REQUIRED ACTIONS>
A: Please return, word for word, the part of the blk-mq queue-stalling reply that opens with the words containing "Roman Penyaev <roman.penyaev@xxxxxxxxxxxxxxxx>" and closes with "queue never restarted.".
B: Resume the blk-mq queue-stalling reply from the point where it stops.

QUOTED PASSAGE>

------------------------------------

Re: [PATCH 1/1] [RFC] blk-mq: fix queue stalling on shared hctx restart

Roman Penyaev <roman.penyaev@xxxxxxxxxxxxxxxx> · Fri, 20 Oct 2017 11:39:24 +0200

Hi Bart,

On Thu, Oct 19, 2017 at 7:47 PM, Bart Van Assche <Bart.VanAssche@xxxxxxx> wrote:
> On Wed, 2017-10-18 at 12:22 +0200, Roman Pen wrote:
>> the patch below fixes queue stalling when shared hctx marked for restart
>> (BLK_MQ_S_SCHED_RESTART bit) but q->shared_hctx_restart stays zero.  The
>> root cause is that hctxs are shared between queues, but 'shared_hctx_restart'
>> belongs to the particular queue, which in fact may not need to be restarted,
>> thus we return from blk_mq_sched_restart() and leave shared hctx of another
>> queue never restarted.
>>
>> The fix is to make shared_hctx_restart counter belong not to the queue, but
>> to tags, thereby counter will reflect real number of shared hctx needed to
>> be restarted.
>
> Hello Roman,
>
> The patch you posted looks fine to me but seeing this patch and the patch
> description makes me wonder why this had not been noticed before.

This is a good question, which I could not answer.  I tried to simulate the
same behaviour (completion timings, completion pinning, number of submission
queues, shared tags, etc) on null block.  but what I see is that
*_sched_restart()

------------------------------------

ENTRIES PROVIDED>
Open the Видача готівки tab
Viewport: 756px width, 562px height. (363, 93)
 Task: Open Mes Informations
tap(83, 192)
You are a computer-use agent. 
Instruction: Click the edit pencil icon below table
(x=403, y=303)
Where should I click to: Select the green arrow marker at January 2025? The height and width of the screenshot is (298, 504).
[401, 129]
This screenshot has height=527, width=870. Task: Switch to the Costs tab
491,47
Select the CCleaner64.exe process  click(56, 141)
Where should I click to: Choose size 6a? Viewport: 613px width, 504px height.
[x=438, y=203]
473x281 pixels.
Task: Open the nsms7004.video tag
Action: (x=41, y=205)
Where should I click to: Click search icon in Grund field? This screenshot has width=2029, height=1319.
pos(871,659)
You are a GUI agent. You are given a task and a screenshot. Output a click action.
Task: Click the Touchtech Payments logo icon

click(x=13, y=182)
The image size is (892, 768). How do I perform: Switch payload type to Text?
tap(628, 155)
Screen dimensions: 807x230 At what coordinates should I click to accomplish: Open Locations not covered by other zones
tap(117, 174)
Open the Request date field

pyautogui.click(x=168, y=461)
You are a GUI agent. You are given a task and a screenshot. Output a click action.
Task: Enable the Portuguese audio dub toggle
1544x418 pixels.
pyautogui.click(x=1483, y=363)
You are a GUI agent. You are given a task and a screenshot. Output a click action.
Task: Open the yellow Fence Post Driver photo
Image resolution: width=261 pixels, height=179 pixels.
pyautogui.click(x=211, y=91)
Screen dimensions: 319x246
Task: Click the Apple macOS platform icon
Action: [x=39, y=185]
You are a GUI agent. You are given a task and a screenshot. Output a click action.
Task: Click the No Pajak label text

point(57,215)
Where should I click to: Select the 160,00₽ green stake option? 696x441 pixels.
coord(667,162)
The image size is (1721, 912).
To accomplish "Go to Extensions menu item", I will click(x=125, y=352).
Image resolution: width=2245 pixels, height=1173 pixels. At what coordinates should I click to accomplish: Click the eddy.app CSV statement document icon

------------------------------------

ANSWERS FOR THIS EXERCISE>
A:
Roman Penyaev <roman.penyaev@xxxxxxxxxxxxxxxx> · Fri, 20 Oct 2017 11:39:24 +0200

Hi Bart,

On Thu, Oct 19, 2017 at 7:47 PM, Bart Van Assche <Bart.VanAssche@xxxxxxx> wrote:
> On Wed, 2017-10-18 at 12:22 +0200, Roman Pen wrote:
>> the patch below fixes queue stalling when shared hctx marked for restart
>> (BLK_MQ_S_SCHED_RESTART bit) but q->shared_hctx_restart stays zero.  The
>> root cause is that hctxs are shared between queues, but 'shared_hctx_restart'
>> belongs to the particular queue, which in fact may not need to be restarted,
>> thus we return from blk_mq_sched_restart() and leave shared hctx of another
>> queue never restarted.

B:
never observes 'shared_hctx_restart',  literally never (I made a counter when
we take a path and start looking for a hctx to restart, and a counter stays 0).

That makes me nervous and then I gave up.  After some time I want return to
that and try to reproduce the problem on something else, say nvme.

> Are you perhaps using a block driver that returns BLK_STS_RESOURCE more
> often than other block drivers? Did you perhaps run into this with the
> Infiniband network block device (IBNBD) driver?

Yep, this is IBNBD, but in these tests I tested with mq scheduler, shared tags
and 1 hctx for each queue (blk device),  thus I never run out of internal tags
and never return BLK_STS_RESOURCE.

Indeed, not modified IBNBD does internal tags management.  This was needed
because each queue (block device) was created with hctx number (nr_hw_queues)
equal to number of cpus on the system, but blk-mq tags set is shared only
between hctx, not globally, which led to need to return BLK_STS_RESOURCE
and queues restarts.

But, with mq scheduler situation changed: 1 hctx with shared tags can be
specified for all hundreds of devices without any performance impact.

Testing this configuration (1 hctx, shared tags, mq-deadline) immediately
shows these two problems: request stalling and slow loops inside
blk_mq_sched_restart().

> No matter what driver triggered this, I think this bug should be fixed.

Yes, queue stalling can be easily fixed.  I can resend current patch with
shorter description which targets only this particular bug, if no one else
has objections/comments etc.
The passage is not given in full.